Ce stress social inhérent aux phases de transition s’accroit avec les mutations des modèles de consommation où émergent de nouveaux besoins dont la satisfaction a tendance à être plus onéreuse sans commune avec le niveau des revenus disponibles. C’est le cas, à titre d’exemple, des besoins dans les domaines de la communication, des transports, de l’enseignement et des loisirs qui font l’objet d’une forte demande de la part, en particulier, des jeunes et que les revenus disponibles ne permettent pas de satisfaire dans le contexte d’une économie qui ne crée pas suffisamment de valeur ajoutée et où les fruits de celle qui est créée sont inégalement répartis.

 

Aussi, faudrait-il consolider la baisse de la pauvreté par la baisse des inégalités et la cohésion sociale par la réduction des facteurs du stress social dont nous nous attelons au HCP à élaborer quelques indicateurs pour éclairer la décision politique et qui seraient, en quelque sorte, le pendant des indicateurs de bien-être que nous avions déjà mesurés et publiés.

 

Au sujet de l’enjeu national de la compétitivité de notre économie

 

J’ai suffisamment dénoncé la faiblesse de compétitivité du tissu productif national pour relever ici son rôle dans le déficit structurel de la balance commerciale des biens et services, c’est-à-dire le déficit des ressources de notre pays. Ce déficit est à l’origine de l’accentuation devenue structurelle, depuis 2010, du besoin de financement de l’économie nationale. C’est l’un des points stratégiques où se joue le pari de la durabilité de la croissance, de la préservation du libre arbitre de notre souveraineté sur la scène internationale et de la pérennité d’une sécurisation globale de l’intégrité et de l’unité de notre pays.

 

 

 

 

 

 

 

Ces enjeux sont d’autant plus vitaux que le paysage international déroule une autre séquence moins réjouissante, celle de la montée inédite des périls sur l’intégrité territoriale et politique des pays du Moyen-Orient, sous le poids d’une exacerbation des conflits doctrinaux et ethniques et une dangereuse implication de multiples puissances militaires, régionales et internationales, dans une promiscuité explosive.
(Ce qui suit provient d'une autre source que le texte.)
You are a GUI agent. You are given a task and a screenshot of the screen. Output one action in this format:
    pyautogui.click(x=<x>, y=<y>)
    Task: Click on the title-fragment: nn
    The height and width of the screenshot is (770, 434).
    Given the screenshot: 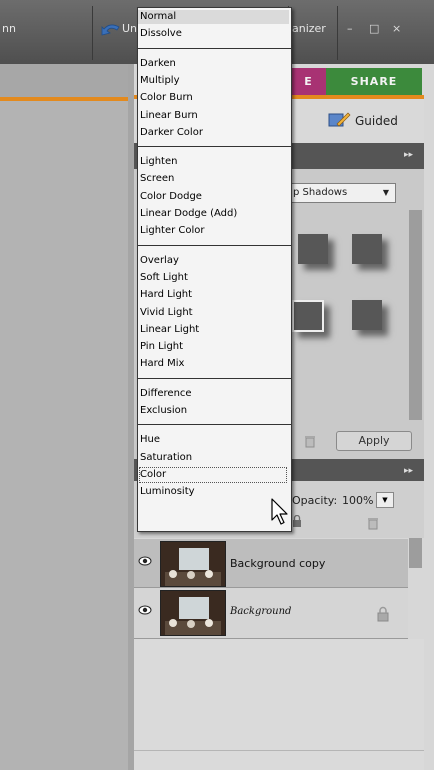 What is the action you would take?
    pyautogui.click(x=9, y=28)
    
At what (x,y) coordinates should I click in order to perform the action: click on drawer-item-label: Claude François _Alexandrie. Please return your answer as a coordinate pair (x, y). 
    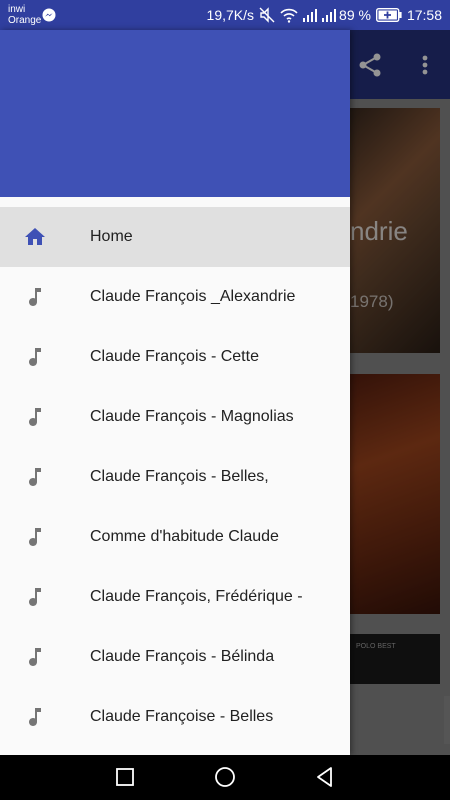
    Looking at the image, I should click on (193, 296).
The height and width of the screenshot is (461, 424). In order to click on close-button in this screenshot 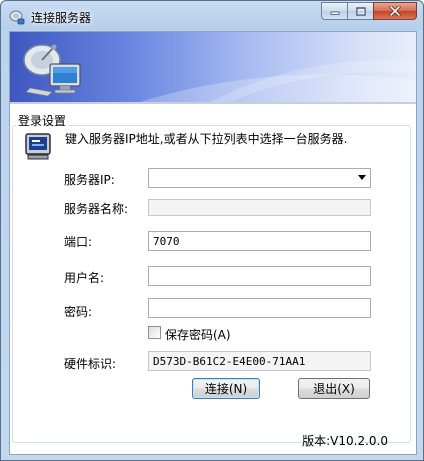, I will do `click(395, 11)`.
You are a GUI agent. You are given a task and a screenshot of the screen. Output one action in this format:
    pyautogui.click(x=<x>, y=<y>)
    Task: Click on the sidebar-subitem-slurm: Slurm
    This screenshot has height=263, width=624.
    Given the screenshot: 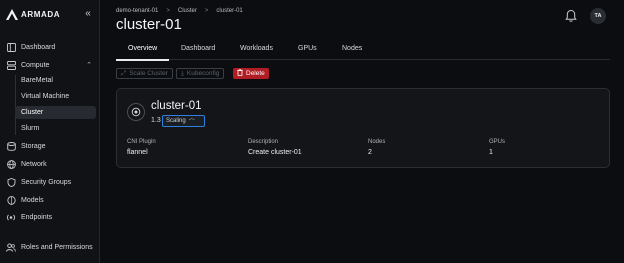 What is the action you would take?
    pyautogui.click(x=56, y=128)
Cette situation devrait interpeler notre vigilance, d’autant plus que le reflux des positions des mouvements terroristes dans cette région pourrait s’accompagner de leur consolidation dans notre environnement régional.

 

Aussi, toutes les composantes de notre société et, en particulier, toutes ses forces vives économiques, sociales et politiques doivent-elles adhérer à toutes les implications des réformes de structure nécessaires pour éliminer toutes les menaces latentes, aussi bien dans notre tissu économique que dans nos finances publiques, dans le système de valorisation de nos ressources humaines que dans notre mode de gouvernance nationale et régionale, afin d’assurer à notre économie les conditions favorables d’un minimum d’endogénéisation de son financement et à notre pays les chances de continuer à valoriser les atouts que lui procurent son cadre constitutionnel, son poids historique et son dynamisme géostratégique.  C’est à l’aune de ces réformes que seront évalués – et que, nous-mêmes, devrions évaluer – la solidité des fondamentaux macro-économiques, la stabilité financière et les performances de nos politiques publiques. Leur succès serait d’autant plus effectif que leur agencement temporel serait pertinent et que leur appropriation collective serait assurée, dans le cadre d’une démarche stratégique qui en éclairerait les raisons et les finalités.